The Cerro Zacatépetl is well-known by sight, if not by name, especially by passing motorists on the Periférico highway. The hill has a long history. Today though, it marks the southern limits of the University City and especially the Pedregal de San Ángel Ecological Reserve. The hill has a terrific long history. But it’s not generally accessible to the public.
The Nahuatl name means “hill of the dry grass.” Grass is associated with Tlaltecutli, goddess of the Earth, and with hair made of grass. But the hill was also known, in ancient times, as Ixillan Tonan, meaning “womb of our Mother.” According to some legends, it thus provided some of the inspiration for the Templo Mayor of ancient Tenochtitlan. In mythology, it was the hill where Huitzilopochtli, the patron of the Mexica people, was conceived.

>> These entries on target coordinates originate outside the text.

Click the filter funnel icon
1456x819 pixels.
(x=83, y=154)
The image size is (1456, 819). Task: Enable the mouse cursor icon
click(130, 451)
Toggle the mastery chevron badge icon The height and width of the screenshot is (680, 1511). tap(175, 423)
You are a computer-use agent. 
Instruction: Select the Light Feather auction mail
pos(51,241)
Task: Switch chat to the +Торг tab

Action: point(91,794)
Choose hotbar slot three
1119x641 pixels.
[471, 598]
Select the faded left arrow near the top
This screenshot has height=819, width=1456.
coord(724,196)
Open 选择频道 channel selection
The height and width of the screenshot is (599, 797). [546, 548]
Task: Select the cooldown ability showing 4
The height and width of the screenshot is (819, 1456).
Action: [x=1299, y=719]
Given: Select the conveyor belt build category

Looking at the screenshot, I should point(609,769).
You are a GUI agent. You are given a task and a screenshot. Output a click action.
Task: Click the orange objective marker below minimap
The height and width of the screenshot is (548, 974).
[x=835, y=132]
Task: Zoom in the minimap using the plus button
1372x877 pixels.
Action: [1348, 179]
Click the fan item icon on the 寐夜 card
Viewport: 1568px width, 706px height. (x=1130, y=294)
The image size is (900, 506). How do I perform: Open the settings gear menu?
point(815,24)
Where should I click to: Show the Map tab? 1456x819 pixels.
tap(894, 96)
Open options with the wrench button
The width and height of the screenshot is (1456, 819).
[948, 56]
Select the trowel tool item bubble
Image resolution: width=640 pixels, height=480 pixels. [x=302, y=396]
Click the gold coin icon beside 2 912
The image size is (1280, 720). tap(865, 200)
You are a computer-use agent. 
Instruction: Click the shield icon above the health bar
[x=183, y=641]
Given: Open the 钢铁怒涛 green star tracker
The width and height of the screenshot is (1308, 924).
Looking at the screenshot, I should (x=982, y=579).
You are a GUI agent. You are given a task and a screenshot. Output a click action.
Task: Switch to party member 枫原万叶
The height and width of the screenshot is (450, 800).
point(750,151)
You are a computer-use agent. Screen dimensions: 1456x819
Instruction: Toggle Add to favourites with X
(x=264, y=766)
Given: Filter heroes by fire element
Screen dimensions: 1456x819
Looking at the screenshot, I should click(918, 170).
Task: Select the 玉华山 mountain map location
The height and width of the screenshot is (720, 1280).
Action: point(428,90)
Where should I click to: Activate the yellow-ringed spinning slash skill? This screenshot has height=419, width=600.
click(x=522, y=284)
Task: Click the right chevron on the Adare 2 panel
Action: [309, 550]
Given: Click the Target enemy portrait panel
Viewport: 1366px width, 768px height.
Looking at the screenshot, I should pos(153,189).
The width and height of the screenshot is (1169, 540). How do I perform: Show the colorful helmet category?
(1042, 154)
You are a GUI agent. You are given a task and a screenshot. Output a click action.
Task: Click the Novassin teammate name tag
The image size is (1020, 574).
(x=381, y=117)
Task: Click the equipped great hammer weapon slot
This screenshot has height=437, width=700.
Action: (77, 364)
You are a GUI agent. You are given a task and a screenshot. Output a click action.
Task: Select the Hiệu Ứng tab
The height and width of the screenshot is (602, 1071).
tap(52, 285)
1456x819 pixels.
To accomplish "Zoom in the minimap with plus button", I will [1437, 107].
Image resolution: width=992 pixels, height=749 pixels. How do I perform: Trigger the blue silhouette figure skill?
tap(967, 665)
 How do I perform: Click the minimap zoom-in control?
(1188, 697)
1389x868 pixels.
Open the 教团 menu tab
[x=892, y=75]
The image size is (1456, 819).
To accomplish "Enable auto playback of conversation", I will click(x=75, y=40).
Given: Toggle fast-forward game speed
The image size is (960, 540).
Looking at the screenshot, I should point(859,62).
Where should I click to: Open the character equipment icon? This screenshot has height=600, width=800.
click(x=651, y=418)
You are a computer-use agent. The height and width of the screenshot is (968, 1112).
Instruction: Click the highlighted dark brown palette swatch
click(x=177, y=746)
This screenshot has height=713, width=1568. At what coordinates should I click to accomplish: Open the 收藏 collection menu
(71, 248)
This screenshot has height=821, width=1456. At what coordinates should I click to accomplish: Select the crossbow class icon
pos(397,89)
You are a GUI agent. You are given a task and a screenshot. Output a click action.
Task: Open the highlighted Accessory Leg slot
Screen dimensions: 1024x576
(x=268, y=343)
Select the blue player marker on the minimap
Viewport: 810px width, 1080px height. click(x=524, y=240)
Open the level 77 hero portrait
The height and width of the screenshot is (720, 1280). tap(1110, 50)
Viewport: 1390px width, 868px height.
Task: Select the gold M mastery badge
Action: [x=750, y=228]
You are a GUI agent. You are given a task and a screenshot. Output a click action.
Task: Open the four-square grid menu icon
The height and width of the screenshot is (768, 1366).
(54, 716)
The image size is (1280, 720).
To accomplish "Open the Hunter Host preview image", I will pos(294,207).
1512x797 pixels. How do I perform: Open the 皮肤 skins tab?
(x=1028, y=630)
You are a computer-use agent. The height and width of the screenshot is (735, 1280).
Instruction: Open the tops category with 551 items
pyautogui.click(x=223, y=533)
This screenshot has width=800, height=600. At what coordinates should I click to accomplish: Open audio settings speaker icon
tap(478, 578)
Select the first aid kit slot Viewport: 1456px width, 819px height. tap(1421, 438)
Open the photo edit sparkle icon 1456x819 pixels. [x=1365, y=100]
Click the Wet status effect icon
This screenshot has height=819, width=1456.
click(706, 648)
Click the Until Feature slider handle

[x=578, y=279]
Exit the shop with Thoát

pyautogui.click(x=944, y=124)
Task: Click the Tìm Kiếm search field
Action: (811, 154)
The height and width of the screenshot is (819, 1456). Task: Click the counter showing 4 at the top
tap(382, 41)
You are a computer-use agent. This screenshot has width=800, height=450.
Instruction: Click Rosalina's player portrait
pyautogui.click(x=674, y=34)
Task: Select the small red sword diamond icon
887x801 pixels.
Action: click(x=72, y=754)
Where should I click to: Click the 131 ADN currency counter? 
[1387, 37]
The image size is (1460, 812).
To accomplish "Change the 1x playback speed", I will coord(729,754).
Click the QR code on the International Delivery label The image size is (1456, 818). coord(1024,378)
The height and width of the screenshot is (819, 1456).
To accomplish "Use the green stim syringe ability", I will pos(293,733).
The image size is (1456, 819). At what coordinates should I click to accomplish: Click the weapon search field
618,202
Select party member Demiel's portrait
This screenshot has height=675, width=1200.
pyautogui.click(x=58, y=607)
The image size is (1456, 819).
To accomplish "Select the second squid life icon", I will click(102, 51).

For some 500 years ago, it was part of a ritual hunting ground. It’s place in Mesoamerican myth and legend is extensive. It was surveyed in the 1930s and again in 1972. Known to be of some archaeological interest, it’s off limits to the general public.
In the 1930s, two pyramids were found. One has a height of six meters, and the other five meters high. These are connected by a road about 105 meters in length. There is also a third smaller temple. Since then though, the site has never been excavated. It’s thought to be of particular importance because of the high altitude. Lower elevation sites like Cuicuilco and Copilco were nearly entirely obliterated by the third century CE eruptions of the Xitle volcano. Zacatépetl may hold secrets to even those important earlier civilizations.
Today, the Cerro Zacatépetl provides a mere backdrop for passersby on the Periférico highway. But it’s been more than a backdrop for most of its history.